— start TEXT BLOCK —
ServiceGuard problems when DNS server changed (73 Views)
Reply
Occasional Advisor
Joe Geiger
Posts: 13
Registered: ‎01-29-2009
Message 1 of 1 (73 Views)

ServiceGuard problems when DNS server changed

I have a question concerning ServiceGuard and name resolution (i.e. DNS).  The general question is this: When we lose the DNS server listed first in our resolv.conf file, the system experiences prolonged delays when executing cm* commands to manage a ServiceGuard cluster. 

 

During our last DR test, we performed a DNS server change in which virtual hostnames were swapped – that is, the IP addresses were not changed but the (virtual) hostnames were changed.  For example, if the IP addresses of pkgA  and pkgB were 10.1.1.1 and 10.1.1.2 respectively, after the DNS switchover, the IP addresses for pkgA  and pkgB were 10.1.1.2 and 10.1.1.1 respectively.  The IP addresses and hostnames for the physical nodes in the two clusters did not change.  Our nsswwitch.conf has but a single line in it – “hosts: files dns”.  The virtual hostnames for the packages are *not* in our hosts file.  Also, all servers are running HP-UX 11.31 and MC-SG rev 11.20.
— end TEXT BLOCK —
— start DATASET EXTRACT —
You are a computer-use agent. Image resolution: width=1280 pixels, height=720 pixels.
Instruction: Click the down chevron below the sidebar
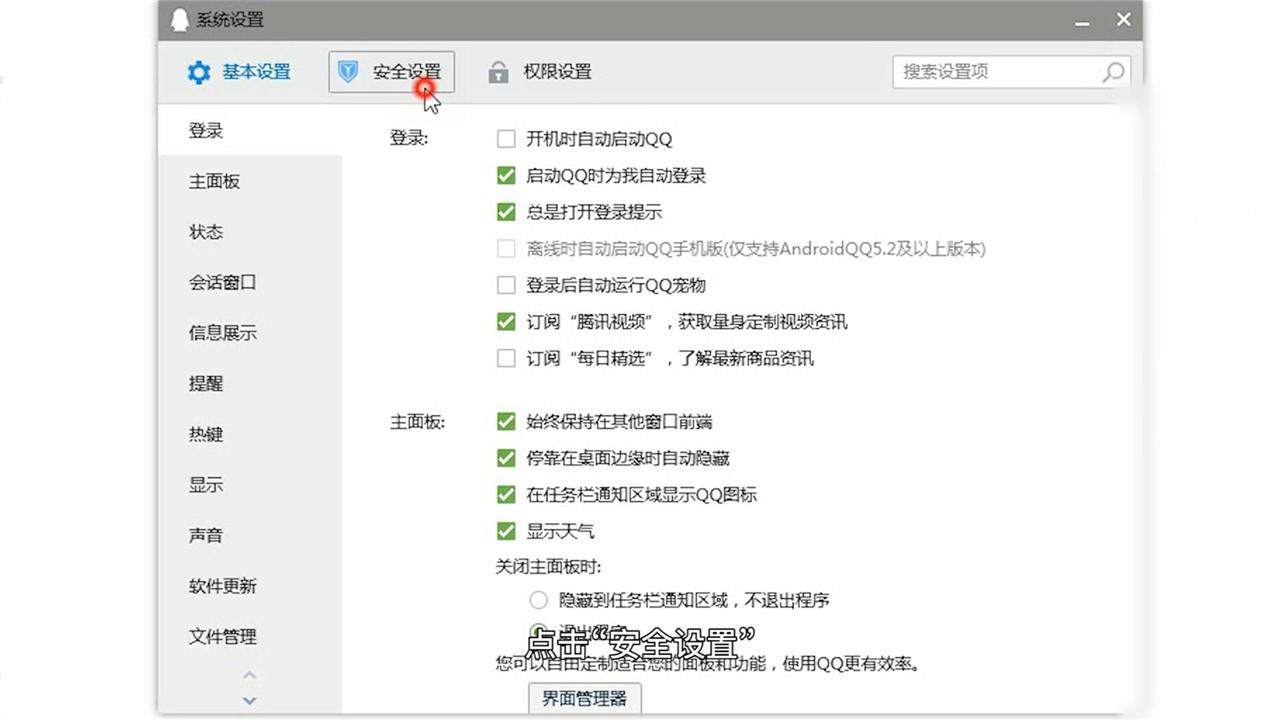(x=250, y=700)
— end DATASET EXTRACT —
TASKS TO COMPLETE:
a. Rewrite the ServiceGuard DNS post between "During our last" and "MC-SG rev 11.20.", inclusive, replacing "DR test" with "failover exercise".
b. Which version of HP-UX do all the servers in the ServiceGuard DNS post run?
Rely only on the ServiceGuard DNS post when answering.

ANSWERS BELOW:
a.
During our last failover exercise, we performed a DNS server change in which virtual hostnames were swapped – that is, the IP addresses were not changed but the (virtual) hostnames were changed.  For example, if the IP addresses of pkgA  and pkgB were 10.1.1.1 and 10.1.1.2 respectively, after the DNS switchover, the IP addresses for pkgA  and pkgB were 10.1.1.2 and 10.1.1.1 respectively.  The IP addresses and hostnames for the physical nodes in the two clusters did not change.  Our nsswwitch.conf has but a single line in it – “hosts: files dns”.  The virtual hostnames for the packages are *not* in our hosts file.  Also, all servers are running HP-UX 11.31 and MC-SG rev 11.20.

b. HP-UX 11.31